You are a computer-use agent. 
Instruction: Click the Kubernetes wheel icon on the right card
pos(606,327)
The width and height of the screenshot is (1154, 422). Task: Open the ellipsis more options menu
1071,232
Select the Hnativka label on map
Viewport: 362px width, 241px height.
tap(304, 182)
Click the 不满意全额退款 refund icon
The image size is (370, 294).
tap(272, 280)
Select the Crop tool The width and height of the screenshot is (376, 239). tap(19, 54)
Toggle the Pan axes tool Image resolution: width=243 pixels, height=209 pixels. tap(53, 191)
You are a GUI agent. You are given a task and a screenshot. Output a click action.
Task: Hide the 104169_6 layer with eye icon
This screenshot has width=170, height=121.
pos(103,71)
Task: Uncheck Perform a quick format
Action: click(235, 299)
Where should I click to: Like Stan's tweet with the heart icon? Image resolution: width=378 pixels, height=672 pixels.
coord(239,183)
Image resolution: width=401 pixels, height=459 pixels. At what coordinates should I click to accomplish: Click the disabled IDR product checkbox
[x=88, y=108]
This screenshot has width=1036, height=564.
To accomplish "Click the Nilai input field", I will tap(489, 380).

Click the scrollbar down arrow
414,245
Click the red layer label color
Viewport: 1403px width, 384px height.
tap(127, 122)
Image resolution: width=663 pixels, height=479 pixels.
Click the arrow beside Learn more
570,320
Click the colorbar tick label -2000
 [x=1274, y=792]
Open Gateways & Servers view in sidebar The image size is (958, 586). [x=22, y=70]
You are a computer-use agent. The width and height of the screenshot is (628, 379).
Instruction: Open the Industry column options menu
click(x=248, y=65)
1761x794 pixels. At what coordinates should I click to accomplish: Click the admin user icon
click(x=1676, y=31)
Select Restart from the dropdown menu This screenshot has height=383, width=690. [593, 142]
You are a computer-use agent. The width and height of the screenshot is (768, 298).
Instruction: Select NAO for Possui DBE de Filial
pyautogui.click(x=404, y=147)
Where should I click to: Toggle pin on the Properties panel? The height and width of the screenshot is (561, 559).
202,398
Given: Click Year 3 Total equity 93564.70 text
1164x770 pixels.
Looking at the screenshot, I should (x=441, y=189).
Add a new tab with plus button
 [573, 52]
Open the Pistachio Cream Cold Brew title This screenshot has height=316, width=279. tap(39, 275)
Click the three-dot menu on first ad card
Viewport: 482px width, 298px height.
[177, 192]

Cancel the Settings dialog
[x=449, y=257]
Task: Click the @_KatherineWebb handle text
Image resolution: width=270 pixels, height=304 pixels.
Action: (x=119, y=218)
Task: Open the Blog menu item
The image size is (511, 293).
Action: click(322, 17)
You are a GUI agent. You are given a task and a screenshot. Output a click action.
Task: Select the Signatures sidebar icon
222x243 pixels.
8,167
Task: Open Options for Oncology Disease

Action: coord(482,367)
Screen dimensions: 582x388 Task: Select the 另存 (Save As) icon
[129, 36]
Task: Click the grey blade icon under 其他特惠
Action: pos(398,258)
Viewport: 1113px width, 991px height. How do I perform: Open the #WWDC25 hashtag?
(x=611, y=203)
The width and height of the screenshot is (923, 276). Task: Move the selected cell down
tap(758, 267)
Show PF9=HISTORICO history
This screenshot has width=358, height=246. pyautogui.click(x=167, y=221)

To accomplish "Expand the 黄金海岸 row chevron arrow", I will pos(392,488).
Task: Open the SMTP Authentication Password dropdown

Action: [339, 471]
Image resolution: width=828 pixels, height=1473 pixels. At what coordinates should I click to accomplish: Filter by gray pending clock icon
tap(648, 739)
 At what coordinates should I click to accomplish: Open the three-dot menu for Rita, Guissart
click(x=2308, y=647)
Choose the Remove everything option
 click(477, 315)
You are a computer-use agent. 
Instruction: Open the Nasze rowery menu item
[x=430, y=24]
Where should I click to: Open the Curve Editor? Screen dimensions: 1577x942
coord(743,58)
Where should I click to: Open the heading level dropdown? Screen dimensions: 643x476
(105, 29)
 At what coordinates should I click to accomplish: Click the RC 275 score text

*****

-- Your assignment --
In the listing above, locate the line containing "Click the scrollbar down arrow" and the line containing "is (768, 298).". Extract those two lines and every line between them, exactly as written, and only those.

-- Answer for the task --
Click the scrollbar down arrow
414,245
Click the red layer label color
Viewport: 1403px width, 384px height.
tap(127, 122)
Image resolution: width=663 pixels, height=479 pixels.
Click the arrow beside Learn more
570,320
Click the colorbar tick label -2000
 [x=1274, y=792]
Open Gateways & Servers view in sidebar The image size is (958, 586). [x=22, y=70]
You are a computer-use agent. The width and height of the screenshot is (628, 379).
Instruction: Open the Industry column options menu
click(x=248, y=65)
1761x794 pixels. At what coordinates should I click to accomplish: Click the admin user icon
click(x=1676, y=31)
Select Restart from the dropdown menu This screenshot has height=383, width=690. [593, 142]
You are a computer-use agent. The width and height of the screenshot is (768, 298).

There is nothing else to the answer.